Material for the task
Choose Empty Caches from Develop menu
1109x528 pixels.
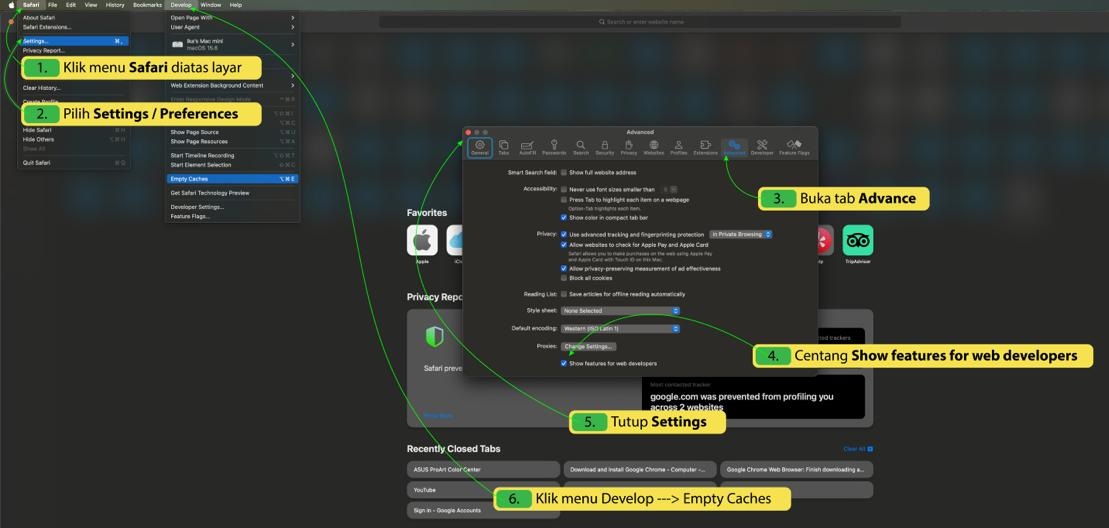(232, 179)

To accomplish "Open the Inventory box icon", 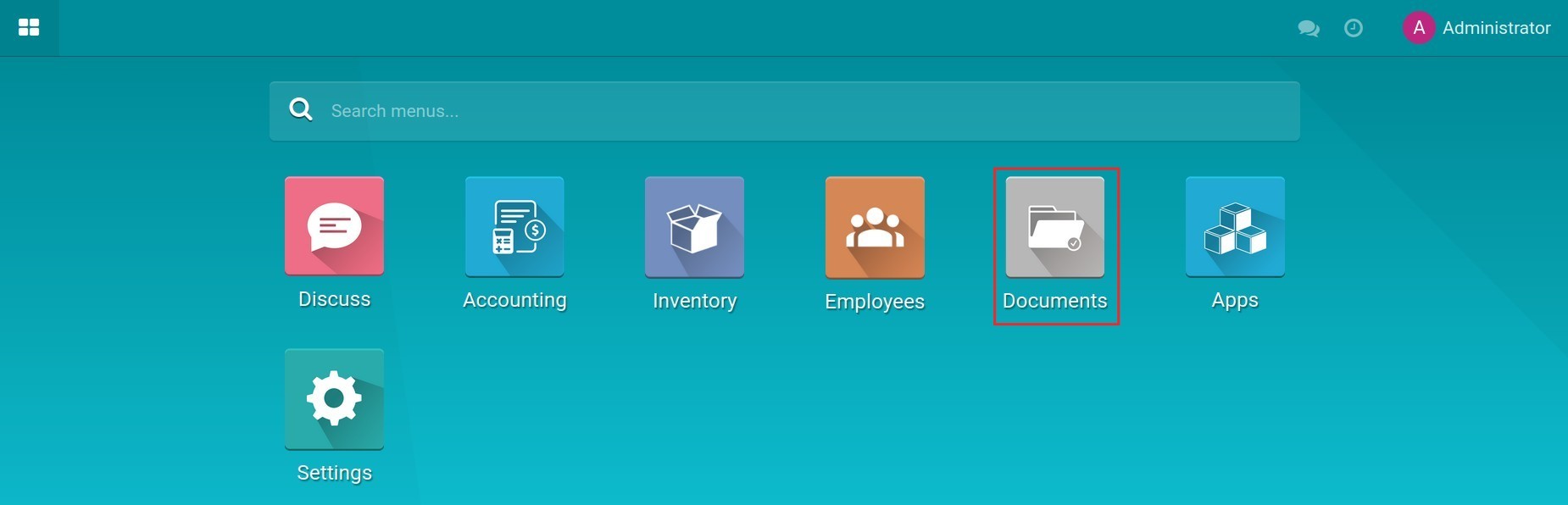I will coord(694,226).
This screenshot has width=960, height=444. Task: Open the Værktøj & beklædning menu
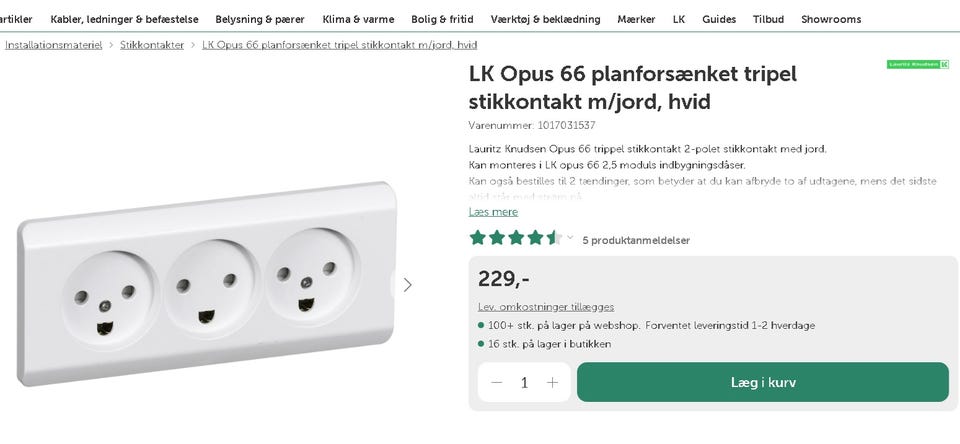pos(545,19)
* * *
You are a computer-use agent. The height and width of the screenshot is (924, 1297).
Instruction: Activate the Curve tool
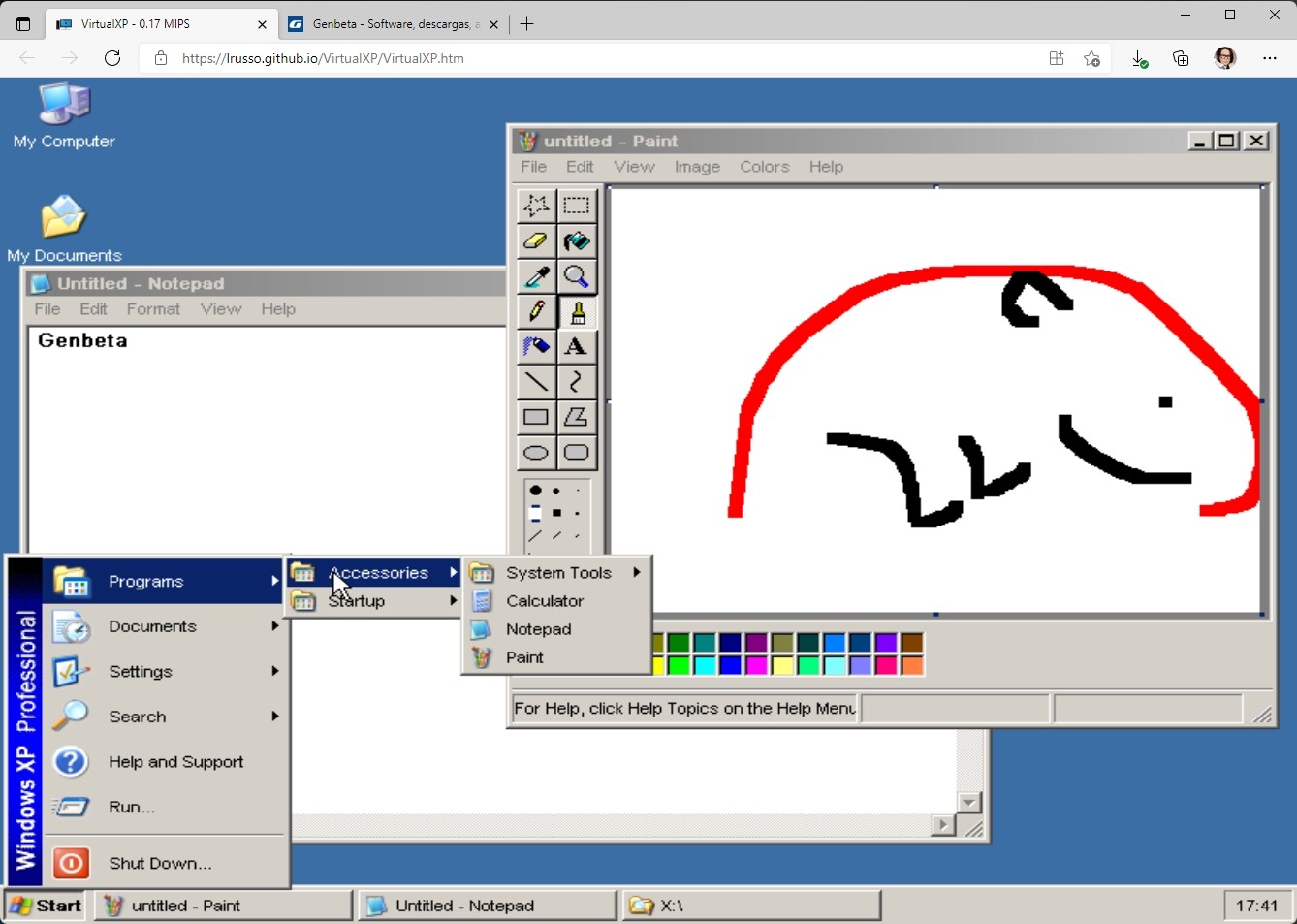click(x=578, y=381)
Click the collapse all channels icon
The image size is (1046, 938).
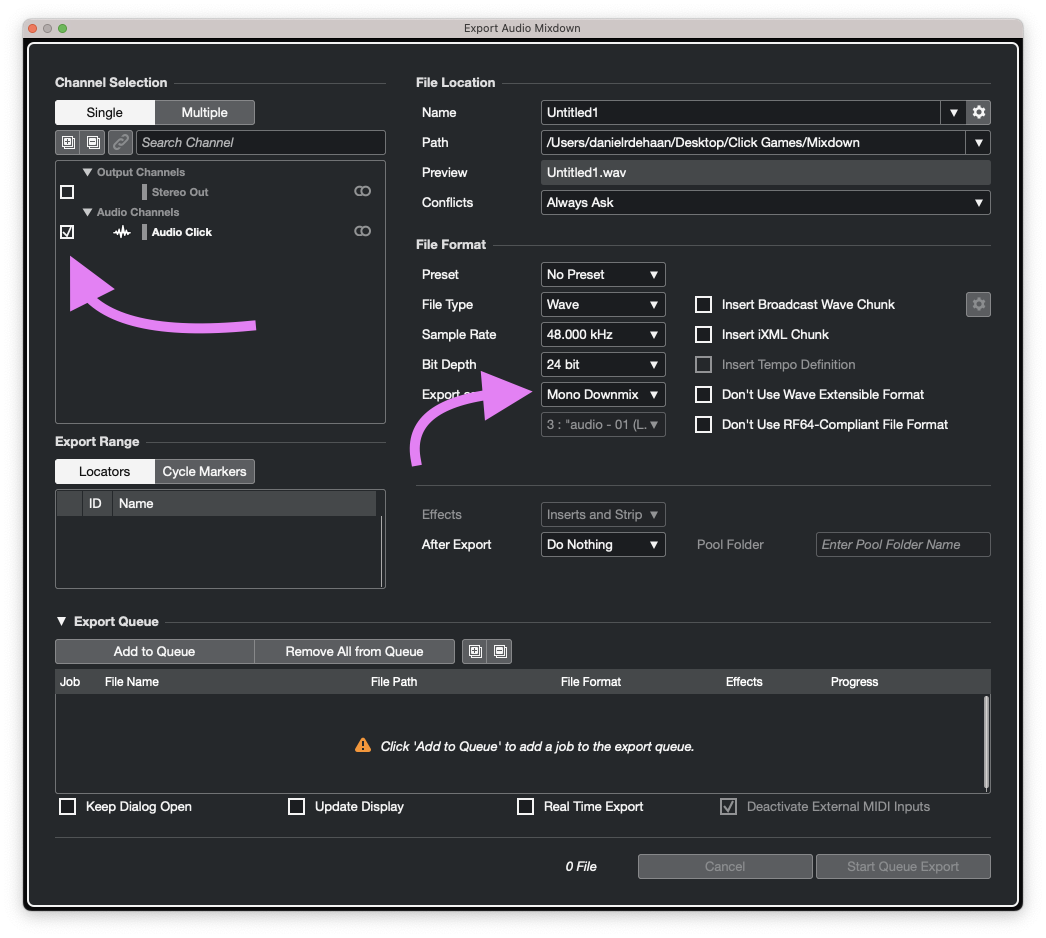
--
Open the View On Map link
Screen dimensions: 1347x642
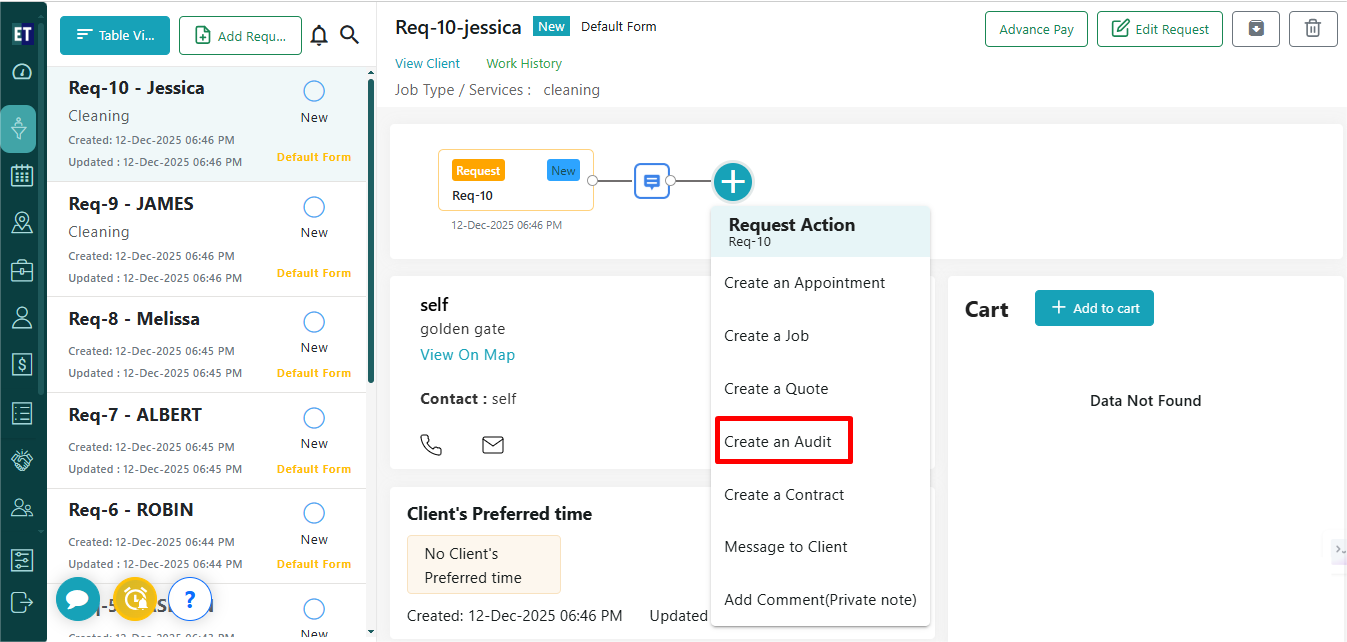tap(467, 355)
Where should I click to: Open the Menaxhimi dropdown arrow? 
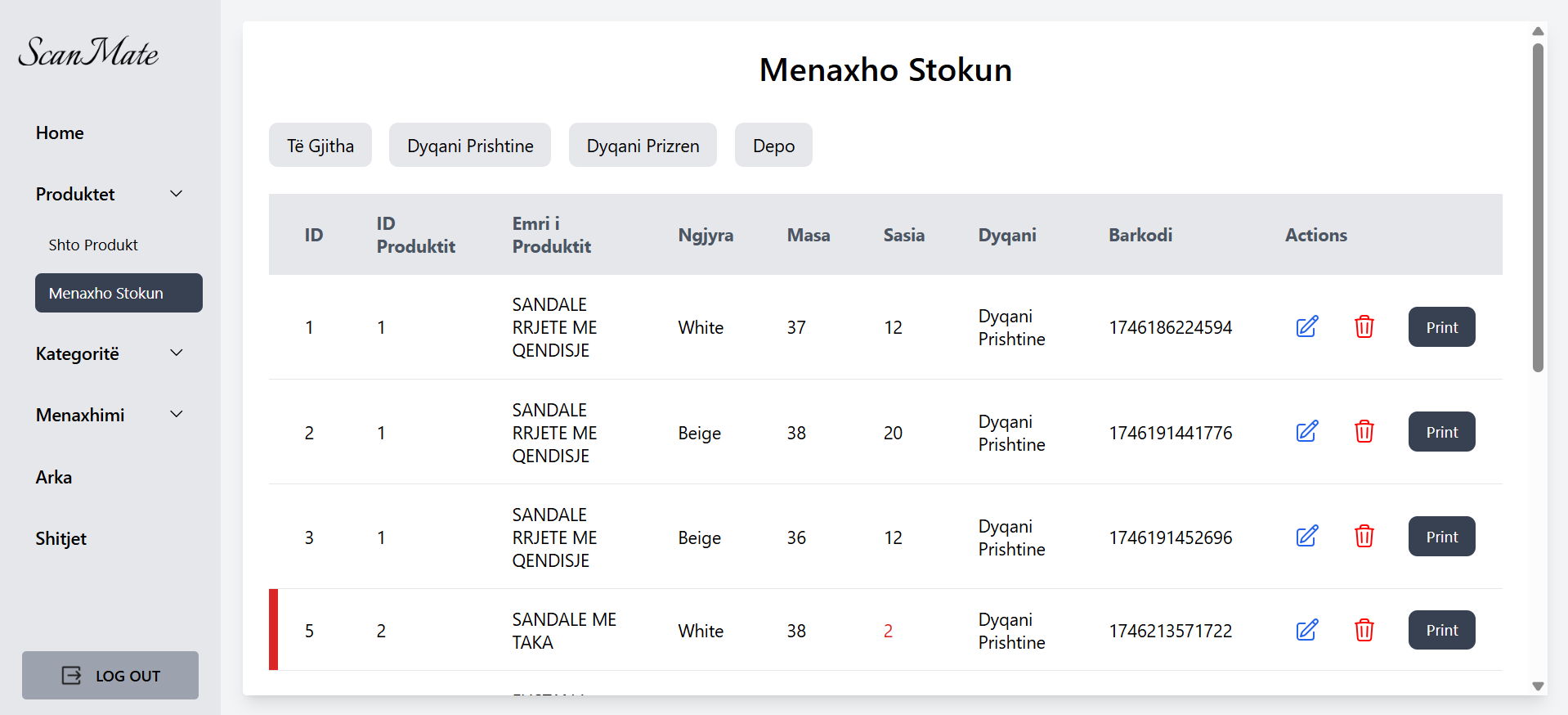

Exercise directions
Look back over the records above. Reproduce exactly everything from the line with "You are a computer-use" down to the line with "The image size is (1046, 938).", inclusive, and leave the pictures out.

Task answer
You are a computer-use agent. The height and width of the screenshot is (924, 1297).
Instruction: Activate the Curve tool
click(x=578, y=381)
Click the collapse all channels icon
The image size is (1046, 938).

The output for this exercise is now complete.